The control goal: to track a trajectory and not to swing the load
The three-dimensional laboratory model of tower crane corresponds to a modern structure of cranes that give the best combination of height and lifting capacity. The laboratory model is a highly nonlinear MIMO system equipped with a dedicated system of sensors – unique 2D angle measuring unit.
Every tower crane consists of the jib and counterjib. Both are mounted to the turntable, where the slewing bearing and slewing machinery are located. The counter-jib carries a counterweight and the jib suspends the load from the trolley. In our model the turntable is located at the top of the tower – a special plastic-metal slewing ring is used.

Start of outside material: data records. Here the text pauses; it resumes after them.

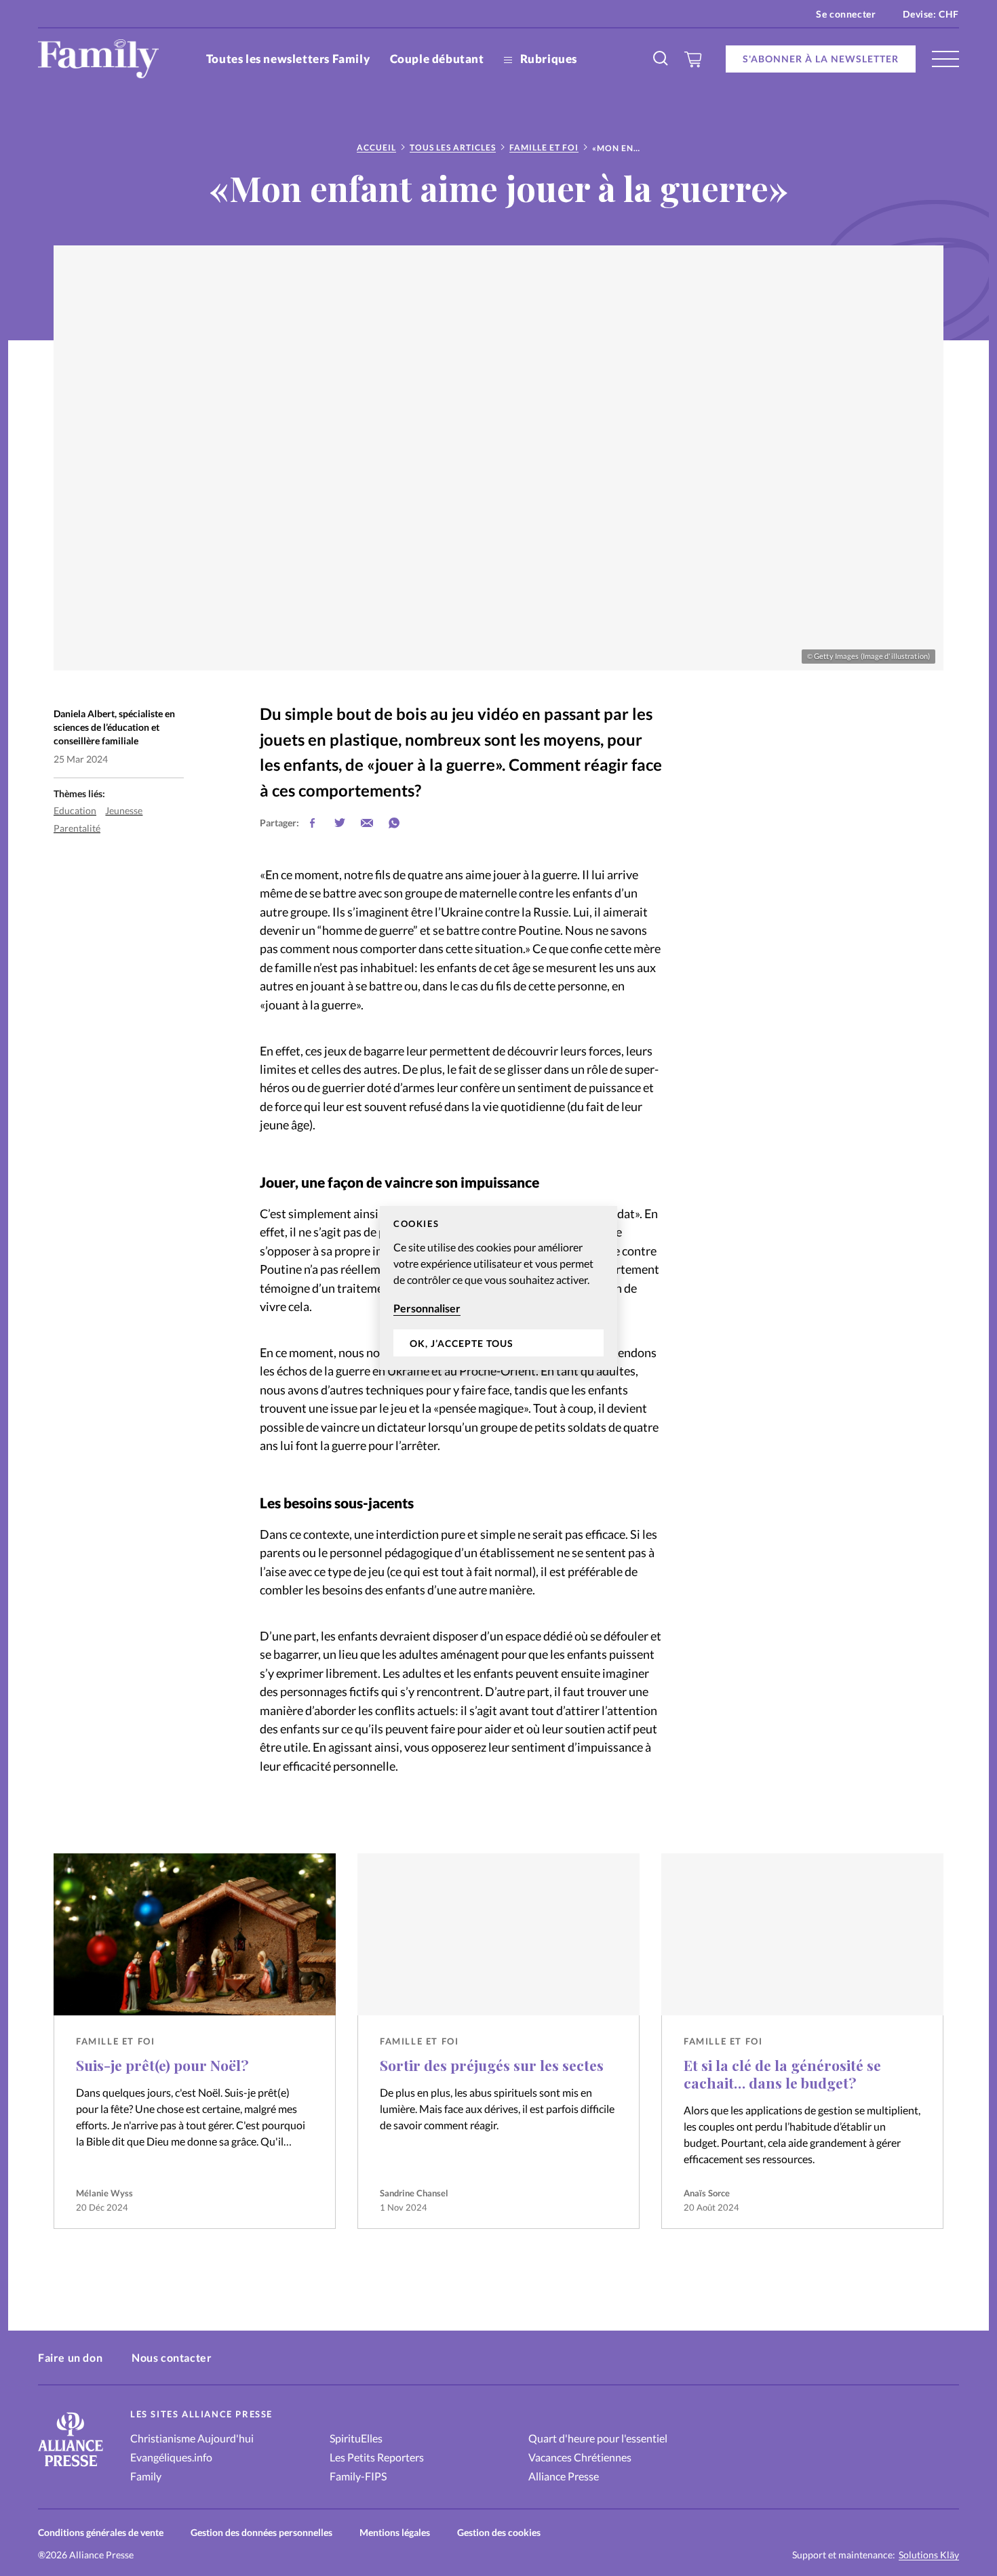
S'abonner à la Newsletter (821, 58)
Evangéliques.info (171, 2457)
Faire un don (70, 2357)
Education (75, 810)
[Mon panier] (693, 59)
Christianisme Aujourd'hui (192, 2438)
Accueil (376, 147)
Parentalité (77, 828)
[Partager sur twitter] (340, 823)
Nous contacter (172, 2357)
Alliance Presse (563, 2476)
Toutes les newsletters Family (288, 59)
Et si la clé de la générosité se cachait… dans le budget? (782, 2074)
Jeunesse (123, 810)
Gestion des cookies (499, 2532)
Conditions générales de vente (100, 2532)
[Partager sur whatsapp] (394, 823)
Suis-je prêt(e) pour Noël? (162, 2064)
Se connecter (846, 14)
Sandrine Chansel (414, 2193)
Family (145, 2476)
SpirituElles (356, 2438)
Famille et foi (544, 147)
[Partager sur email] (367, 823)
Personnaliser (427, 1308)
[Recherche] (661, 59)
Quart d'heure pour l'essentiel (597, 2438)
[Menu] (945, 59)
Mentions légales (394, 2532)
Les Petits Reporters (377, 2457)
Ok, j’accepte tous (461, 1343)
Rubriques (547, 59)
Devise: (931, 14)
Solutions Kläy (929, 2555)
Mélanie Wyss (104, 2193)
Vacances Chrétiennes (579, 2457)
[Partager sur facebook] (313, 823)
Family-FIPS (358, 2476)
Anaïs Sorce (707, 2193)
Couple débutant (437, 59)
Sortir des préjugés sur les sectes (492, 2064)
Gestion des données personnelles (261, 2532)
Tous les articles (453, 147)
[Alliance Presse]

The system is fully integrated with MATLAB/ Simulink and operates in the real-time. A number of pre-programmed control experiments are included. They constitute a proper basis to construct own new algorithms of a user. The rapid prototyping of real control algorithms becomes an easy task (none C code writing is required). There are three control drives (the DC motor equipped with a gear) and five angular-position sensors (encoders). The jibs rotate driven by the first powerful drive. The trolley on the jib rail with an adjustable clearance is pushed back and forth by the transmission belt and the second drive. The lifting load is operated by the third drive. The typical control goal is to track a desired threedimensional trajectory (i.e. operate the load in a prescribed manner) and simultaneously keep the load at the minimal amplitude of swinging.
- 3 DC motors equipped with gears PWM controlled
- position sensors: incremental encoders
- power interface
- RT-DAC I/O internal PCI or external USB board (PWM control and encoder logics are stored in a XILINX chip)